Impact of confidence (1.0-5.0-point score; higher value indicates greater self-assessed confidence in answers) analysis revealed that most models consistently assumed that their answers were accurate with high confidence values (5). GPT-4o and Qwen2-72B were notable exceptions, showing variability in confidence that aligned with accuracy, a critical capability for clinical safety.
Missing answers (LLM choosing 'none of the above' as its answer to an MCQ) revealed that larger and more recent models performed best. Unknown analysis (LLMs identifying that they were unequipped to answer a specific question) produced the worst outcomes of all analyses – all but three models scored 0% accuracy in this evaluation. This pervasive inability to identify unanswerable questions underscores a fundamental gap in current LLM capabilities. GPT-4o-2024-05-13 was found to be the best-performing with a score of 3.7%.

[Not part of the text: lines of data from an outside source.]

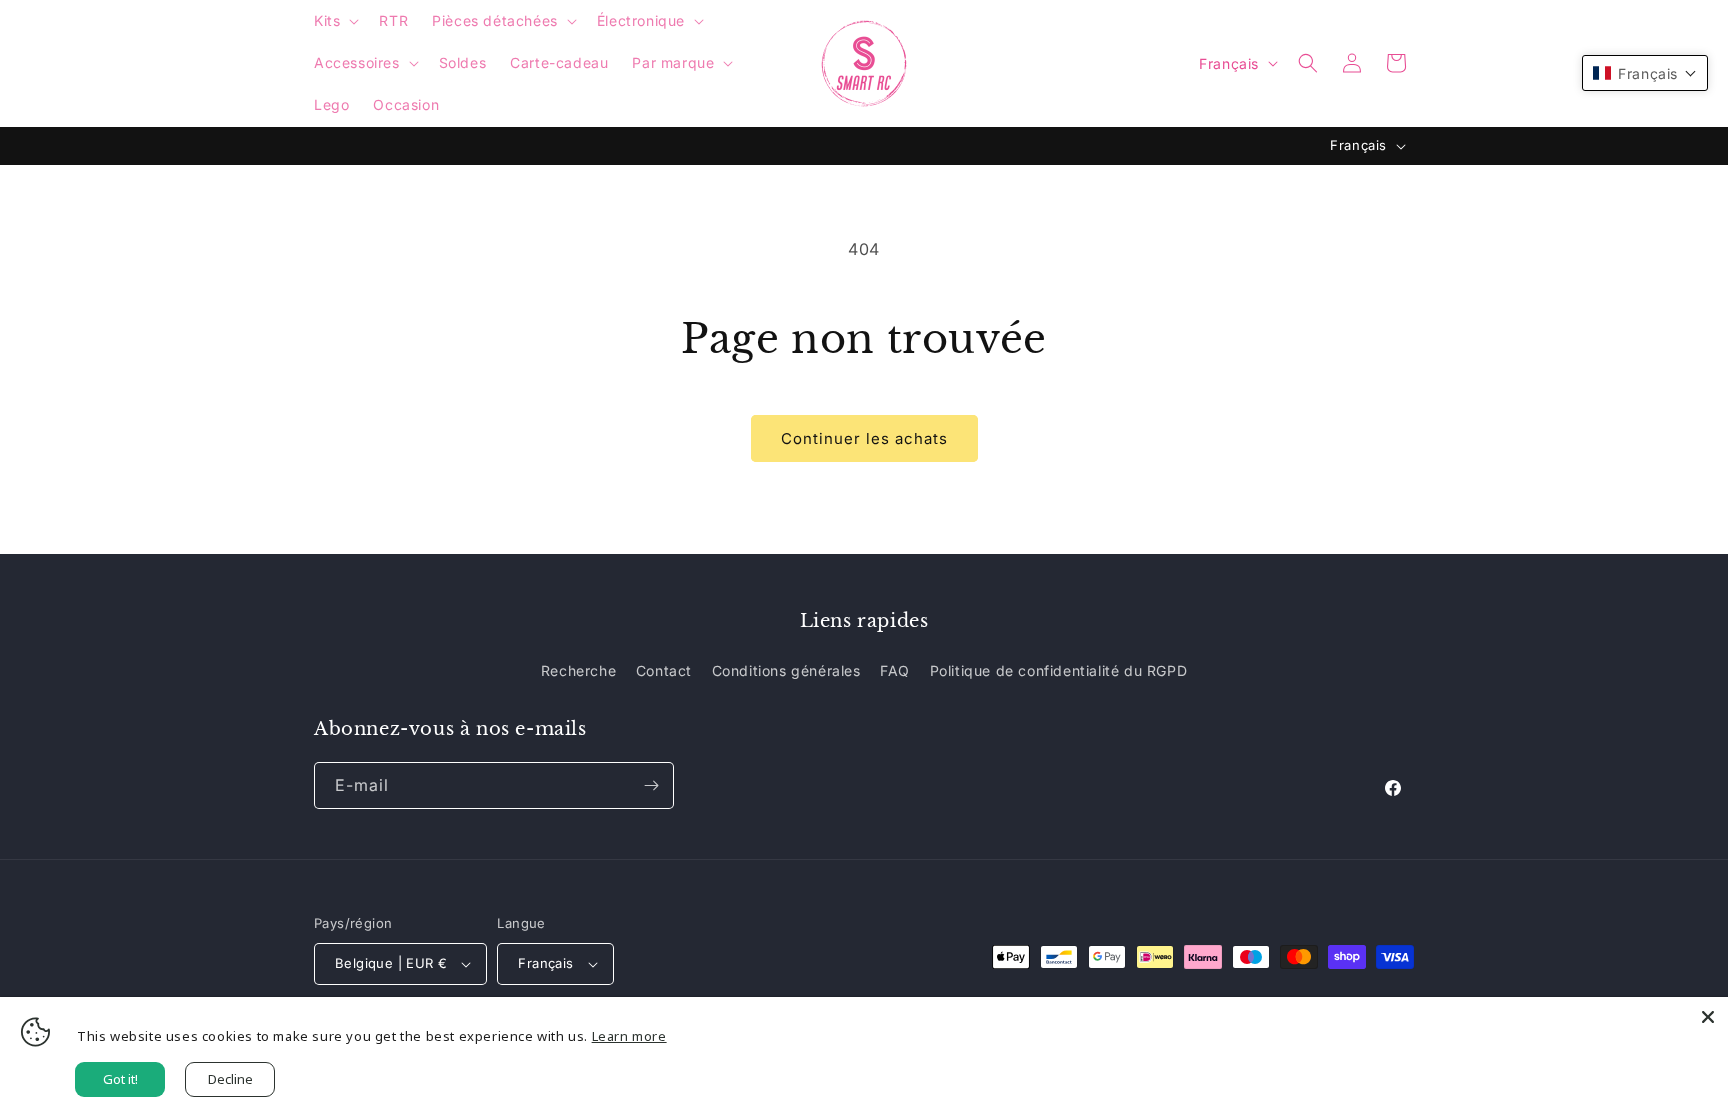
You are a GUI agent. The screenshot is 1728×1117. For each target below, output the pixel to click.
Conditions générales (786, 670)
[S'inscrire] (651, 785)
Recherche (578, 670)
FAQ (895, 670)
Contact (664, 670)
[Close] (1708, 1017)
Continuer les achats (864, 438)
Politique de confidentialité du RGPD (1059, 670)
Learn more (629, 1036)
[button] (334, 21)
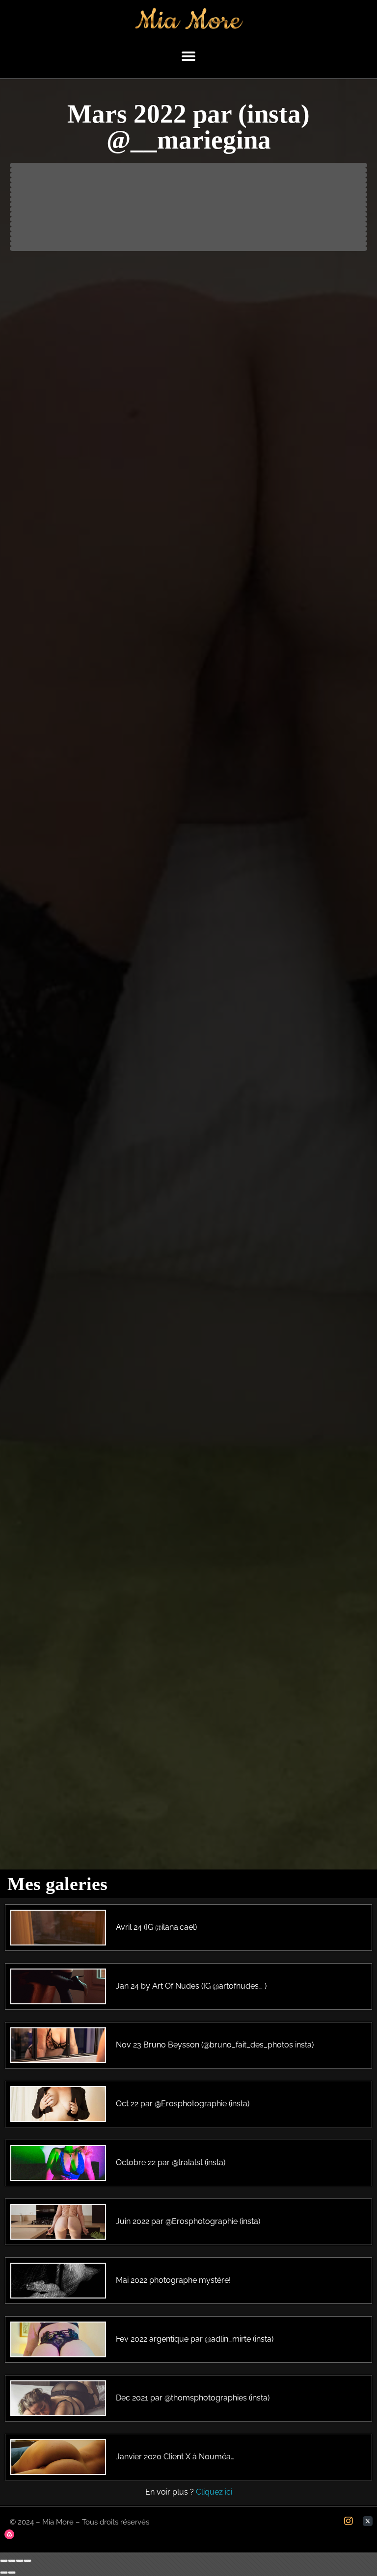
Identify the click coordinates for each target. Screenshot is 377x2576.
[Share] (12, 2560)
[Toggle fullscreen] (20, 2560)
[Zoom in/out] (27, 2560)
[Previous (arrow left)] (4, 2572)
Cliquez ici (214, 2492)
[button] (189, 57)
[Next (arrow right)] (12, 2572)
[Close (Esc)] (4, 2560)
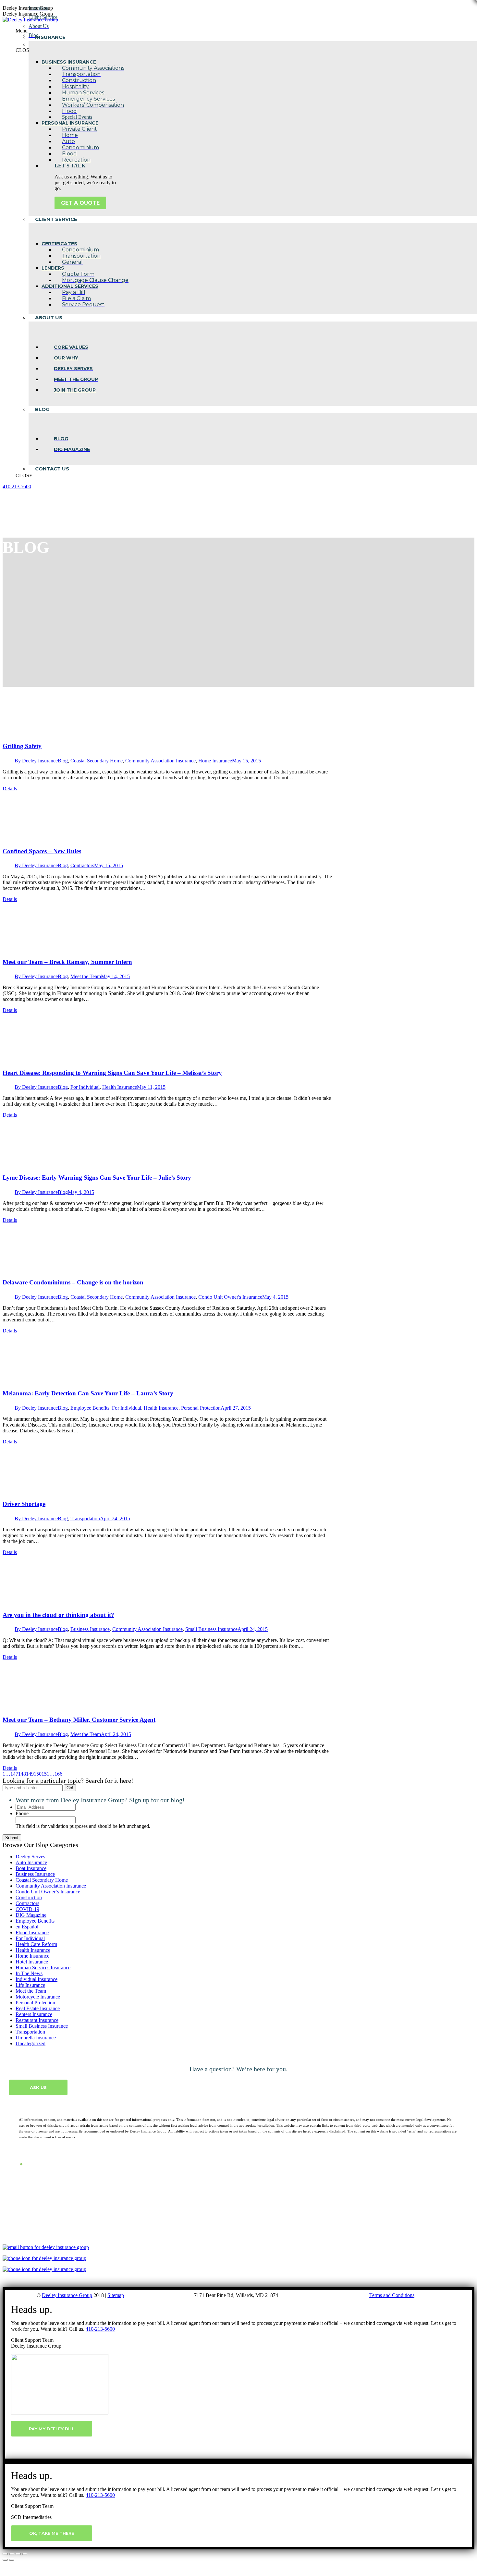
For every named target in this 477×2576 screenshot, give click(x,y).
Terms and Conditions (391, 2295)
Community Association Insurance (160, 760)
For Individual (85, 1087)
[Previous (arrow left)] (5, 2560)
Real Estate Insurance (38, 2008)
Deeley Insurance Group (67, 2295)
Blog (63, 760)
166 (58, 1774)
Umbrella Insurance (36, 2037)
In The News (29, 1973)
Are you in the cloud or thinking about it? (58, 1614)
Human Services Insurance (43, 1967)
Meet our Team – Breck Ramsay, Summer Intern (67, 961)
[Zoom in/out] (24, 2554)
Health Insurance (119, 1087)
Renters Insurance (34, 2014)
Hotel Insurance (32, 1961)
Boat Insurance (31, 1868)
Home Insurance (215, 760)
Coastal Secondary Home (96, 760)
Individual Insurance (36, 1979)
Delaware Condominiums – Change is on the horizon (73, 1282)
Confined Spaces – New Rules (42, 851)
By (36, 760)
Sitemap (115, 2295)
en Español (27, 1926)
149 (30, 1774)
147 (14, 1774)
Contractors (82, 865)
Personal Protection (201, 1408)
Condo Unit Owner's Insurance (230, 1297)
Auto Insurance (31, 1862)
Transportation (85, 1518)
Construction (29, 1897)
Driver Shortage (24, 1504)
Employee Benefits (89, 1408)
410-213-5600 (100, 2329)
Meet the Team (85, 976)
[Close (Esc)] (5, 2554)
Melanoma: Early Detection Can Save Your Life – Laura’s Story (88, 1393)
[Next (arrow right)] (11, 2560)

Prompt engineering significantly improved outcomes, with tailored prompts enhancing confidence calibration, accuracy, and unknown recall. Explicitly informing models of potential pitfalls improved high-confidence accuracy and prompted self-awareness, though these gains were context-dependent.
Conclusions
The present study devised a novel evaluation metric (MetaMedQA) to assess popular LLMs' metacognitive abilities and self-awareness. Testing 12 proprietary and open-weight models revealed that, while most models have expert-level overall accuracy, they struggle with missing information or unknown analysis, highlighting their lack of self-awareness. Prompt engineering showed promise but remains an incomplete solution for addressing these challenges. Notably, OpenAI's GPT-4o-2024-05-13 consistently outperformed other currently popular models and presented the highest self-awareness.
These findings emphasize the gap between apparent expertise and actual self-assessment in LLMs, which poses significant risks in clinical contexts. Addressing this will require a focus on both improved benchmarks and fundamental enhancements in model architecture.